P.S. Did someone put some rum in my hot milk when I wasn't looking, because I THINK SO.

The Tote Trove said...

Very clever. And not outside the realm of possiblity, as the whole Santa thing is a little creepy.

Susan Fobes said...

Mistle toe? Lol! Somewhat creeppy...

Lisa Ricard Claro said...

Hahaha!!! Did you ever do any comedy writing for Mitch Hedberg? One of his one liners was: "A severed foot is the ultimate stocking stuffer!"

Creepy? Yes. Funny? Hehehe...

SparkleFarkle said...

First off, in case I don't see you again until after Sunday: Happy New Year, all!

Hi, Totey! I knew you'd understand. LOL! By the by, I trust you had a good Christmas? I mean, the BIG, creepy guy in red left you lots of presents under O Tannenbaum... OR O Menorah? GREAT!

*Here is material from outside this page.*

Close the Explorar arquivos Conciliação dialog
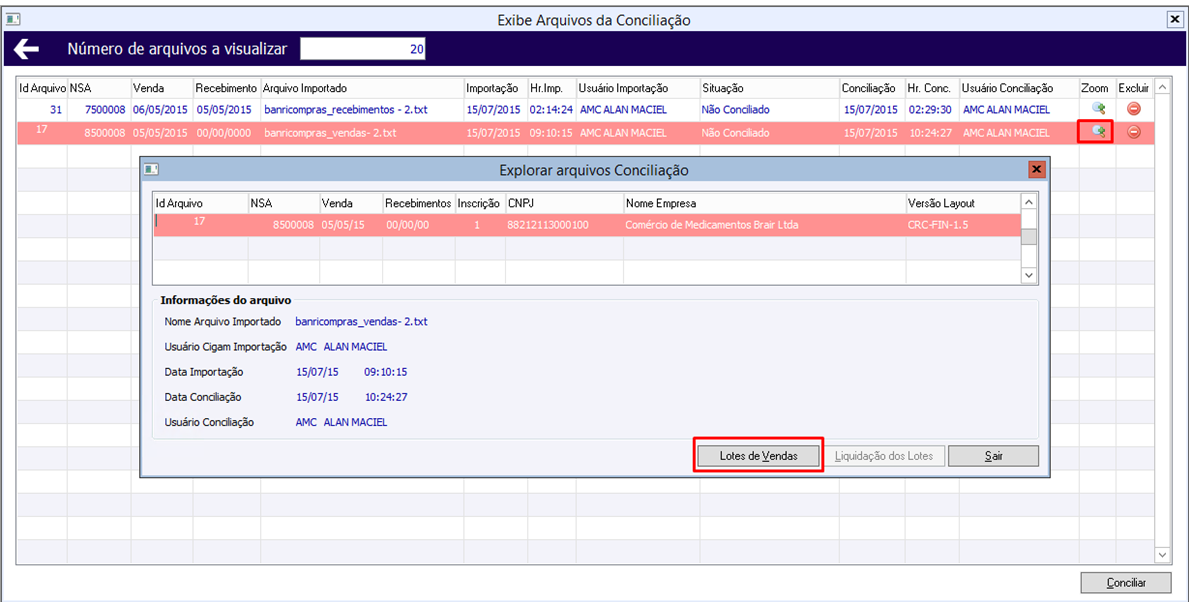The height and width of the screenshot is (602, 1189). [x=1037, y=170]
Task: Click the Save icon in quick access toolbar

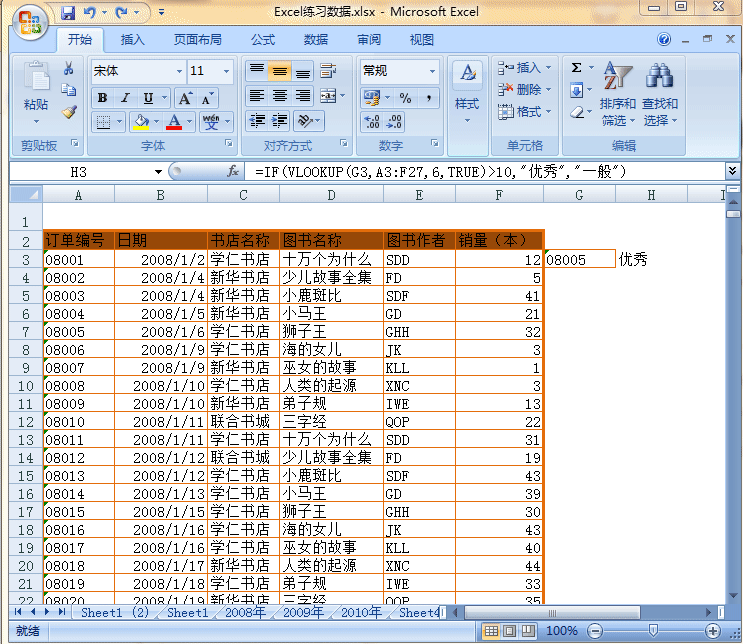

Susan Forbes: Yep, missile TOE. Look at it this way, things could have been worse (<--that is, missle FOOT!? <--Tee-hee?!)

Lisa Ricard Claro: Thanks for the Mitch Hedberg-heads up (I hadn't heard of him till now --have I been living under a rock or what?! lol!), as I just googled and then took in several zillions of his Youtubed stand-up acts. Such fun AND funny!